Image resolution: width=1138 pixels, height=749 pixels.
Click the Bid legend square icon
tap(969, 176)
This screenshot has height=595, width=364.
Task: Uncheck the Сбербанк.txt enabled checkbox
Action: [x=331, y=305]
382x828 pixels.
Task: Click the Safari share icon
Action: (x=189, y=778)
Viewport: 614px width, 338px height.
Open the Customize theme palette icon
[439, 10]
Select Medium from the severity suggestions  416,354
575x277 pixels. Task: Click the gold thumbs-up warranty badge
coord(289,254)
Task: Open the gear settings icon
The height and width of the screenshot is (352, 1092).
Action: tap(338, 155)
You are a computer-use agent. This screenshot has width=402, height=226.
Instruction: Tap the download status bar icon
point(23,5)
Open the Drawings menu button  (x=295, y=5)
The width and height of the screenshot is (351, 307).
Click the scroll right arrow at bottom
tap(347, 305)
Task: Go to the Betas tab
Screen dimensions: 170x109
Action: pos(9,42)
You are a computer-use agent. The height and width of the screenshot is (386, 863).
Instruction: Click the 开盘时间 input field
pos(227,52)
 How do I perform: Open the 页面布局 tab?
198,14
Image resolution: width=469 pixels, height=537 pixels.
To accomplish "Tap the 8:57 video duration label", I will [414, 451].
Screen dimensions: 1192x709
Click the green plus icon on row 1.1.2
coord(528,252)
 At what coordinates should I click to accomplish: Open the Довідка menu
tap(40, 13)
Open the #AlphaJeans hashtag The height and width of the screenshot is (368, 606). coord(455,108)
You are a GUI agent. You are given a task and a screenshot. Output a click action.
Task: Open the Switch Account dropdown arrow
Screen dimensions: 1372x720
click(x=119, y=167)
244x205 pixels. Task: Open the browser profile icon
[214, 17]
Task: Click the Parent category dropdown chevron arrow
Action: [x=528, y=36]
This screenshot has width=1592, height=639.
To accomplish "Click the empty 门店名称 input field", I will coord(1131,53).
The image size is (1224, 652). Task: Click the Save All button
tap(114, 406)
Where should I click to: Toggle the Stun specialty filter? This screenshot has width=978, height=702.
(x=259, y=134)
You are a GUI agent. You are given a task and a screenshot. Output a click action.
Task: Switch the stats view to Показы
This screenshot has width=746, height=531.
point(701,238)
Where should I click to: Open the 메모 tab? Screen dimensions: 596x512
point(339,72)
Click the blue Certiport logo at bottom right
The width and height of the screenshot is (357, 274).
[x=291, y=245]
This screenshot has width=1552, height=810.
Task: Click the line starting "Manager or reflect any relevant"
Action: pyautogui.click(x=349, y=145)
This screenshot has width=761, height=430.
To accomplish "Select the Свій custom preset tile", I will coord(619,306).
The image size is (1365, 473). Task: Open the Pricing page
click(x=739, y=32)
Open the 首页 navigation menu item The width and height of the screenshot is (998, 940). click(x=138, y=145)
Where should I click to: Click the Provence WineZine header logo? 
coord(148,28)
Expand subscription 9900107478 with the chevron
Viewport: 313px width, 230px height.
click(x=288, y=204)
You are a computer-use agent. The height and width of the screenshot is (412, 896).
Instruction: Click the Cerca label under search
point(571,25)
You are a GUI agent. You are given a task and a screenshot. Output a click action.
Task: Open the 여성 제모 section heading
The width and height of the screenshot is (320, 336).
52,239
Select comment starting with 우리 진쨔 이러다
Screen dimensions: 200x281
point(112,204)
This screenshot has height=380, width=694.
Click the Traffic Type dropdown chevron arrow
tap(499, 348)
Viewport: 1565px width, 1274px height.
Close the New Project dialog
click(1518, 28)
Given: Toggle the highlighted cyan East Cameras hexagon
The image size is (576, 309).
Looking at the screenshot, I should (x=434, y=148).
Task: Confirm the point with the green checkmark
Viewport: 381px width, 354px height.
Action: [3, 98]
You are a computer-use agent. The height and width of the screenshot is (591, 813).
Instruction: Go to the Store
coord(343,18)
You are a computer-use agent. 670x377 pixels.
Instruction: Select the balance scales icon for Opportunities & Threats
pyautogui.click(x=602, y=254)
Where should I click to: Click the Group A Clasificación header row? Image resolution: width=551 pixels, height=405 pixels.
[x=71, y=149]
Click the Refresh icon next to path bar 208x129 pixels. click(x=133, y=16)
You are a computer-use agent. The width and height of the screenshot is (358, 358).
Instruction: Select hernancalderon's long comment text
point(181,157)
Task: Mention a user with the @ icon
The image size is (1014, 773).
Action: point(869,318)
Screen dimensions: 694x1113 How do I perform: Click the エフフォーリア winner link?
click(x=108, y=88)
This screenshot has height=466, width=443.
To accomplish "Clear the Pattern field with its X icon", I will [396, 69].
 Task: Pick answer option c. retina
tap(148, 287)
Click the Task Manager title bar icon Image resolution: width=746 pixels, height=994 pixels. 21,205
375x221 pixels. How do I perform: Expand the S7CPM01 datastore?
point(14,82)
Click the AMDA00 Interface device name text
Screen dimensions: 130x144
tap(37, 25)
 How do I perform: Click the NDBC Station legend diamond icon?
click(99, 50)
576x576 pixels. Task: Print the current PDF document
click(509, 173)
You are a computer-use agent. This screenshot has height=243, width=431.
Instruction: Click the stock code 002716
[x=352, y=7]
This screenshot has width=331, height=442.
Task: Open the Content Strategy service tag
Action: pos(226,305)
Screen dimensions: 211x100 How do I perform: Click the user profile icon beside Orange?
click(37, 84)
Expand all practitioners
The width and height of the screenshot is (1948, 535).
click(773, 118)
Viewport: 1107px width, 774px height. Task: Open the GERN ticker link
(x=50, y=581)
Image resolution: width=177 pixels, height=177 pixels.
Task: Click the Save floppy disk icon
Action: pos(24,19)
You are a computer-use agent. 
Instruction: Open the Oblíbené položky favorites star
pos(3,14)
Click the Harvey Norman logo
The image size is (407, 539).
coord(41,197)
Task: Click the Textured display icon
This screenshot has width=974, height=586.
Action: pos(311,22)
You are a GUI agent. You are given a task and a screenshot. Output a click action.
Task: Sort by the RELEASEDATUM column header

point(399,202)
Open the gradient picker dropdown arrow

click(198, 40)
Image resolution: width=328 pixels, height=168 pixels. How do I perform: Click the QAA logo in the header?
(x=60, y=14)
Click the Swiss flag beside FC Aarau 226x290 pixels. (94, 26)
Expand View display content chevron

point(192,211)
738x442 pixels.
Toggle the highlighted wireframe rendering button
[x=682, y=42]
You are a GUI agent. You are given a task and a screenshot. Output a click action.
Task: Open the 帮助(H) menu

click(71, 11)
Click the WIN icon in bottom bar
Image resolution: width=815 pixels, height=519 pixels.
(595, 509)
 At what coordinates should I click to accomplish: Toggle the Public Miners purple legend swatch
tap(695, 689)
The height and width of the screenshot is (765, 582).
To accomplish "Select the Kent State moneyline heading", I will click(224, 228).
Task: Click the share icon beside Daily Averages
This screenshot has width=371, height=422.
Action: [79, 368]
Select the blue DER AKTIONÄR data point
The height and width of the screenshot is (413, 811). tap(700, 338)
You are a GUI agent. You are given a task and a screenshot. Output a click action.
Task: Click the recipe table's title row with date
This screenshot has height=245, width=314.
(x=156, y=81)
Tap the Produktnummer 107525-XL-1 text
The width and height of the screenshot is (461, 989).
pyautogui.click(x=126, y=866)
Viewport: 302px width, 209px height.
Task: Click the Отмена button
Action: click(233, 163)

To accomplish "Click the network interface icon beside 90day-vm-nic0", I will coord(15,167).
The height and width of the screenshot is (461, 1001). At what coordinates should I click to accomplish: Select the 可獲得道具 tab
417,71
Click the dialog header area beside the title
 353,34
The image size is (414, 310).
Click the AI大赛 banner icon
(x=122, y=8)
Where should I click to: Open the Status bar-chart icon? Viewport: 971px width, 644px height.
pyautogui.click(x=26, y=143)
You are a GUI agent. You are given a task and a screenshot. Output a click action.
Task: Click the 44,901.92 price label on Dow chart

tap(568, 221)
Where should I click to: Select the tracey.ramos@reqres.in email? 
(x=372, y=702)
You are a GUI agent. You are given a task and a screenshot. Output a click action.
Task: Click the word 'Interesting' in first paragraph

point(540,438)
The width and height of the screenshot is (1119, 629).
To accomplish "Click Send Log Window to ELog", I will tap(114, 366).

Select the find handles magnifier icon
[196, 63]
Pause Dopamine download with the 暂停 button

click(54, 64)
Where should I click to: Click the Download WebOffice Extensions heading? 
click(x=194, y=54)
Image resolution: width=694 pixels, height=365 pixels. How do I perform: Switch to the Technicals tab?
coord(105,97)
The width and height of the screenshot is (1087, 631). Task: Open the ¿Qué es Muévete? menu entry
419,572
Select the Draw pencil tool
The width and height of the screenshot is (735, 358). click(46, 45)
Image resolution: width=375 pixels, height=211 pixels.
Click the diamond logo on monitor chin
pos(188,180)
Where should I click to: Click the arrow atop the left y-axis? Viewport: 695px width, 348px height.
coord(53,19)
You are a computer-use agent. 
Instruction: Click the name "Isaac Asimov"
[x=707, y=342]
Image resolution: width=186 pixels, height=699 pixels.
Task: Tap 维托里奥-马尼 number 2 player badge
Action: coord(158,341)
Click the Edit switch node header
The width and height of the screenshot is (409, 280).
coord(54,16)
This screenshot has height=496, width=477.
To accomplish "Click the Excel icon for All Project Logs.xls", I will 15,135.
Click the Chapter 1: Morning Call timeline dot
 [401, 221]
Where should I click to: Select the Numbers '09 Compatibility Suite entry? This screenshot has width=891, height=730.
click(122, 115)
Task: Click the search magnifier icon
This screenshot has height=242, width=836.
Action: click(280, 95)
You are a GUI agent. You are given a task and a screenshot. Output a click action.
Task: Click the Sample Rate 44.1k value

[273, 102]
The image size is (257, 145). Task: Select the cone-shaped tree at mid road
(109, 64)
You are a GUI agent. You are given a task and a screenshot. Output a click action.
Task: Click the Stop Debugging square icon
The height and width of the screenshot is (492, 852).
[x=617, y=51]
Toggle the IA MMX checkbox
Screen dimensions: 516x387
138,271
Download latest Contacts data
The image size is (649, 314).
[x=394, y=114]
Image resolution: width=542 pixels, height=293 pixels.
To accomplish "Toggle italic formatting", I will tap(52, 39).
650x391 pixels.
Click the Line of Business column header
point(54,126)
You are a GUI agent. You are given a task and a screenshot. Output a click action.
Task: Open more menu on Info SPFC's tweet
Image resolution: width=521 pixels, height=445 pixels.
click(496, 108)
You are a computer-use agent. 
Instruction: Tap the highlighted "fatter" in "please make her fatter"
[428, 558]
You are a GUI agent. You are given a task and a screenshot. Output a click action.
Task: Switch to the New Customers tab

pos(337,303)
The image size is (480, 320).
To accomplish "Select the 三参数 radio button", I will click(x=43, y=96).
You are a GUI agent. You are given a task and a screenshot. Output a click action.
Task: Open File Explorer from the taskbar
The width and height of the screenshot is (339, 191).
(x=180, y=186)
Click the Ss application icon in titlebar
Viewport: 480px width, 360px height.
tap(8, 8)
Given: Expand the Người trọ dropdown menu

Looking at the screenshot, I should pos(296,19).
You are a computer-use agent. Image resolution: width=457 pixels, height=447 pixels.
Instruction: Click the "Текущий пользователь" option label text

THE TASK: Output only an exact transcription of the lines above from the one with "575x277 pixels. Task: Click" up to and including the one with "The width and height of the screenshot is (351, 307).".

TASK ANSWER:
575x277 pixels. Task: Click the gold thumbs-up warranty badge
coord(289,254)
Task: Open the gear settings icon
The height and width of the screenshot is (352, 1092).
Action: tap(338, 155)
You are a computer-use agent. This screenshot has width=402, height=226.
Instruction: Tap the download status bar icon
point(23,5)
Open the Drawings menu button  (x=295, y=5)
The width and height of the screenshot is (351, 307).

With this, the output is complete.